In this phase, we introduce a training function tasked with refining the model. This fine-tuning transpires across a specified number of iterations known as EPOCHs. Each epoch encompasses a complete traversal of the dataset through the network.

In [None]:
def train(epoch):
    model.train()
    for _, data in enumerate(training_loader, 0):
        ids = data['ids'].to(device, dtype = torch.long)
        mask = data['mask'].to(device, dtype = torch.long)
        token_type_ids = data['token_type_ids'].to(device, dtype = torch.long)
        targets = data['targets'].to(device, dtype = torch.float)

        outputs = model(ids, mask, token_type_ids)

        optimizer.zero_grad()
        loss = loss_fn(outputs, targets)
        if _%5000==0:
            print(f'Epoch: {epoch}, Loss:  {loss.item()}')

        optimizer.zero_grad()
        loss.backward()
        optimizer.step()

In [None]:
for epoch in range(EPOCHS):
    train(epoch)

Epoch: 0, Loss:  0.7814452648162842
Epoch: 0, Loss:  0.0026844427920877934
Epoch: 0, Loss:  0.001222499879077077
Epoch: 0, Loss:  0.03572620078921318


<a id='section06'></a>
### **6. Validating the Model**

During the validation stage we pass the unseen data(Testing Dataset) to the model. This step determines how good the model performs on the unseen data.

This unseen data is the 20% of `train.csv` which was seperated during the Dataset creation stage.
During the validation stage the weights of the model are not updated. Only the final output is compared to the actual value. This comparison is then used to calcuate the accuracy of the model.

As defined above to get a measure of our models performance we are using the following metrics.
- ***Accuracy Score***
- ***F1 Micro***
- ***F1 Macro***


In [None]:
def validation(epoch):
    model.eval()
    fin_targets=[]
    fin_outputs=[]
    with torch.no_grad():
        for _, data in enumerate(testing_loader, 0):
            ids = data['ids'].to(device, dtype = torch.long)
            mask = data['mask'].to(device, dtype = torch.long)
            token_type_ids = data['token_type_ids'].to(device, dtype = torch.long)
            targets = data['targets'].to(device, dtype = torch.float)
            outputs = model(ids, mask, token_type_ids)
            fin_targets.extend(targets.cpu().detach().numpy().tolist())
            fin_outputs.extend(torch.sigmoid(outputs).cpu().detach().numpy().tolist())
    return fin_outputs, fin_targets

In [None]:
for epoch in range(EPOCHS):
    outputs, targets = validation(epoch)
    outputs = np.array(outputs) >= 0.5
    accuracy = metrics.accuracy_score(targets, outputs)
    f1_score_micro = metrics.f1_score(targets, outputs, average='micro')
    f1_score_macro = metrics.f1_score(targets, outputs, average='macro')
    print(f"Accuracy Score = {accuracy}")
    print(f"F1 Score (Micro) = {f1_score_micro}")
    print(f"F1 Score (Macro) = {f1_score_macro}")

Accuracy Score = 0.9276806417246349
F1 Score (Micro) = 0.7693155863589823
F1 Score (Macro) = 0.5599649075606182


---

<br>

## **Conclusion**

Conclusions from One Epoch of Fine-Tuning BERT Transformer for Multilabel Classification:

***Accuracy Assessment:*** After a single epoch of fine-tuning the BERT transformer model, an accuracy score of approximately 92.77% was achieved.
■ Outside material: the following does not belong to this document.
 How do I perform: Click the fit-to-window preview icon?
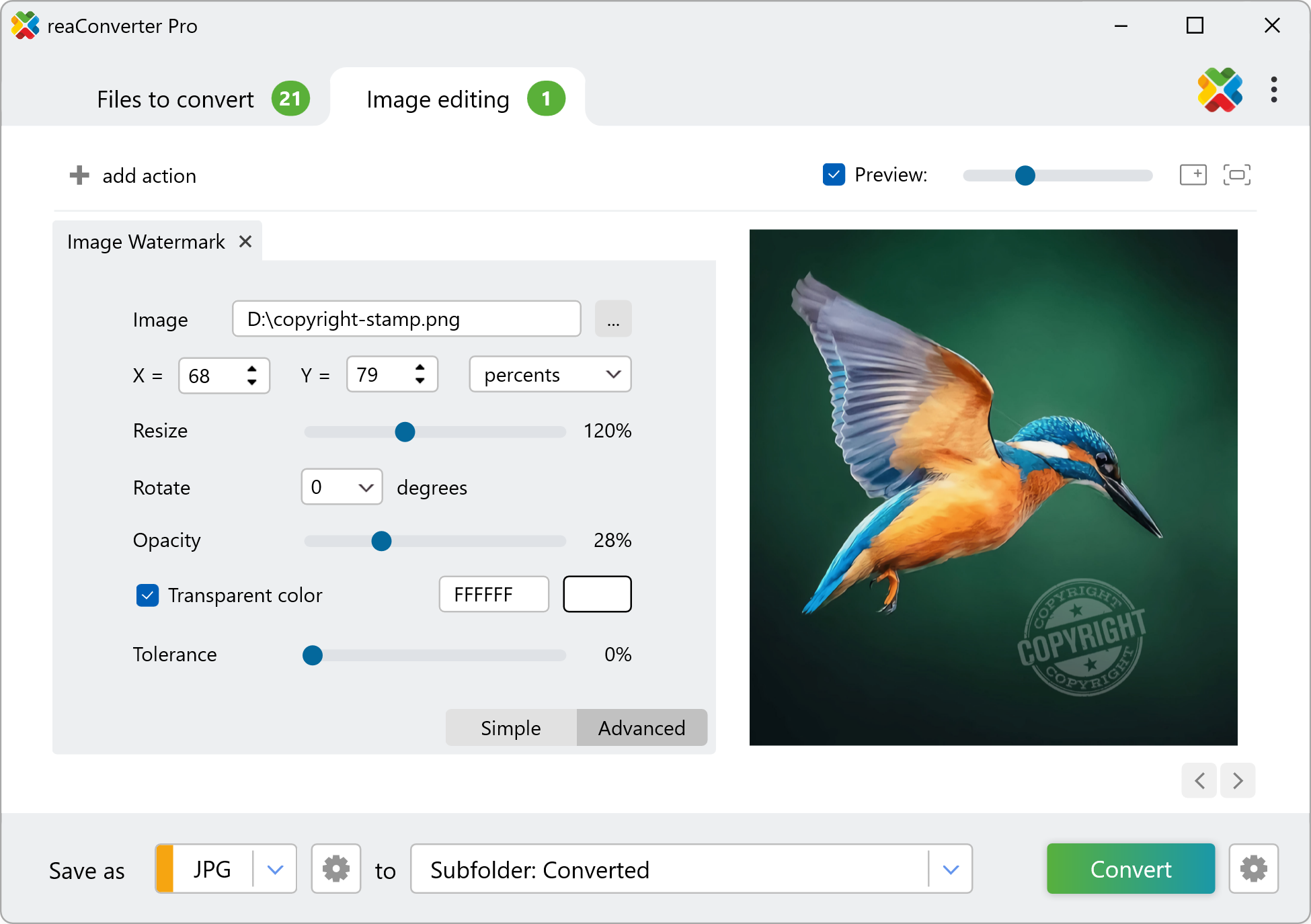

This score reflects the proportion of correct predictions among the total predictions made.

***F1 Score (Micro) Observation:*** The micro-averaged F1 score, which balances precision and recall, stood at around 0.77. This metric provides insight into the model's ability to correctly classify across all categories while considering class imbalances.
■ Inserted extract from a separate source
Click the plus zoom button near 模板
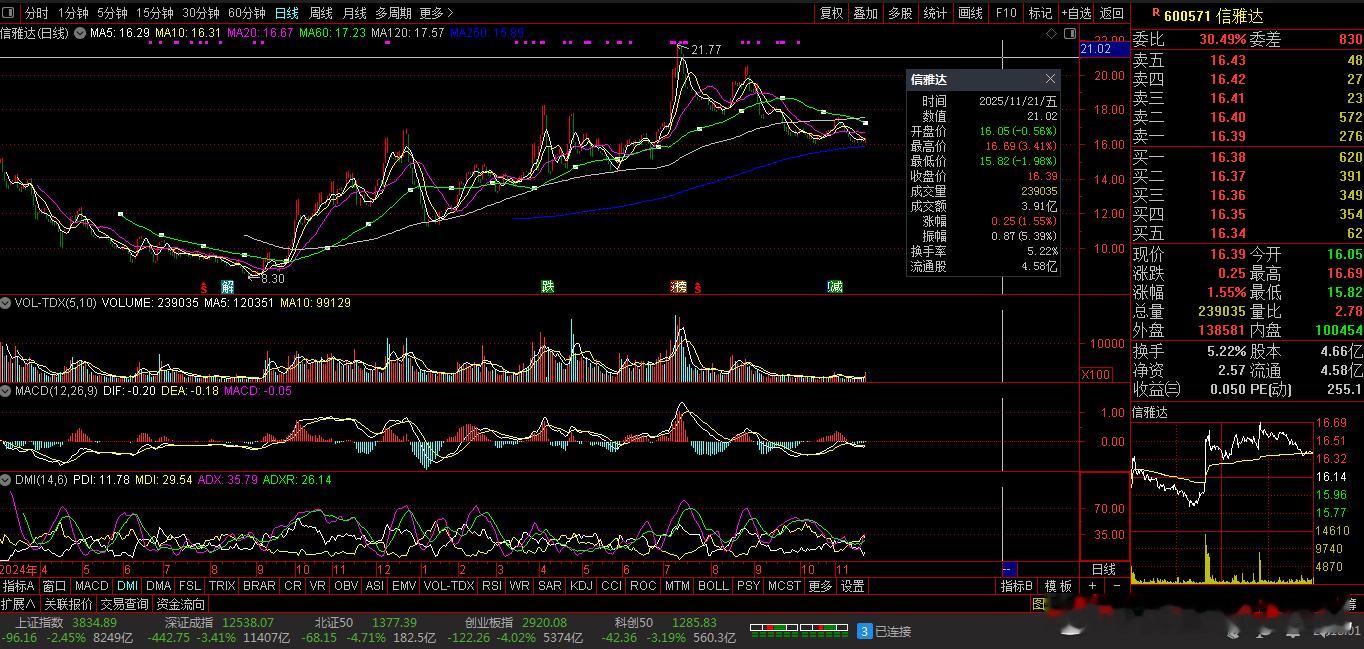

***F1 Score (Macro) Insight:*** The macro-averaged F1 score, approximately 0.56, emphasizes the model's proficiency in tackling each category independently, irrespective of class imbalances.

---

<br>

These initial results from one epoch of fine-tuning indicate promising performance, showcasing the BERT transformer's capability to effectively handle multilabel classification tasks. However, further epochs and evaluations will be essential to solidify the model's performance trends and potential refinements.